Dieses Video wurde am 05.05.2026 von WELT Nachrichtensender auf YouTube veröffentlicht. Zum Original-Video auf YouTube.
Das Wetter-Chaos in Deutschland verschärft sich: Ein Tiefdruckgebiet über Frankreich schleust schwülwarme Luftmassen aus dem Süden heran, während gleichzeitig trockene, kalte Polarluft aus dem Norden nach Deutschland drängt. Genau dort, wo diese beiden Luftmassen aufeinanderprallen, entstehen kräftige Niederschläge, Gewitter und ein extremer Temperaturgegensatz von bis zu 15 Grad zwischen Nord und Süd. Weite Teile des Landes müssen sich auf einen unbeständigen Tag einstellen – lediglich an der Nordseeküste gibt es heute die freundlichsten Momente.
Regen und Gewitter breiten sich von Nord nach Süd aus
Der Wettertag beginnt im Norden mit kurzen Schauern, die jedoch rasch wieder nachlassen. Bereits am Mittag setzt im südlichen Niedersachsen Regen ein, der im Tagesverlauf stetig kräftiger wird.
Am Nachmittag erstreckt sich das Regengebiet von Nordrhein-Westfalen und Rheinland-Pfalz bis nach Sachsen. Auch Berlin bekommt einige Regentropfen ab. In Franken und Baden-Württemberg ziehen kräftige Gewitter auf.
Im Süden Bayerns wechseln sich Schauer und Sonnenschein ab – ein leichter Lichtblick in einem ansonsten trüben Wettertag für die meisten Regionen.
Extreme Temperaturunterschiede quer durch Deutschland
Der auffälligste Aspekt des heutigen Wettertages sind die extremen Temperaturgegensätze zwischen Nord und Süd.

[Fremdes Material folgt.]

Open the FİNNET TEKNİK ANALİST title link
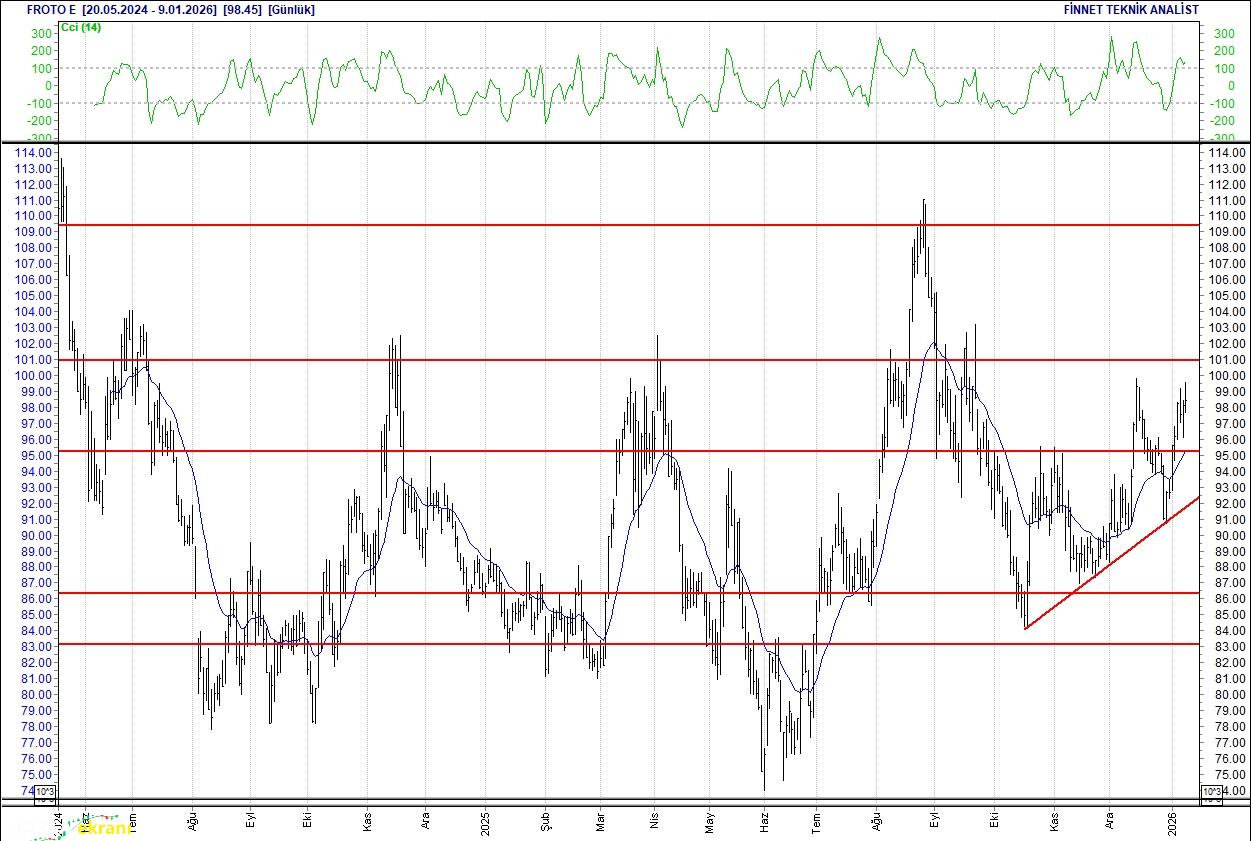The image size is (1251, 841). point(1131,9)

Während an der Ostsee kaum mehr als 11 Grad erreicht werden, klettern die Werte an der Bayerischen Donau auf sommerliche 26 Grad.
- Hamburg: 12 Grad, wechselhaft
- Berlin: 17 Grad, etwas Regen
- Köln: 19 Grad, Regen und Bewölkung
- München: 24 Grad, teils sonnig
- Ostseeküste: 11 Grad, kühl und grau
Dieser Temperaturunterschied von bis zu 15 Grad auf vergleichsweise kleiner Fläche ist typisch für Wetterlagen, bei denen polare Kaltluft und subtropisch geprägte Warmluft gleichzeitig über Mitteleuropa aktiv sind.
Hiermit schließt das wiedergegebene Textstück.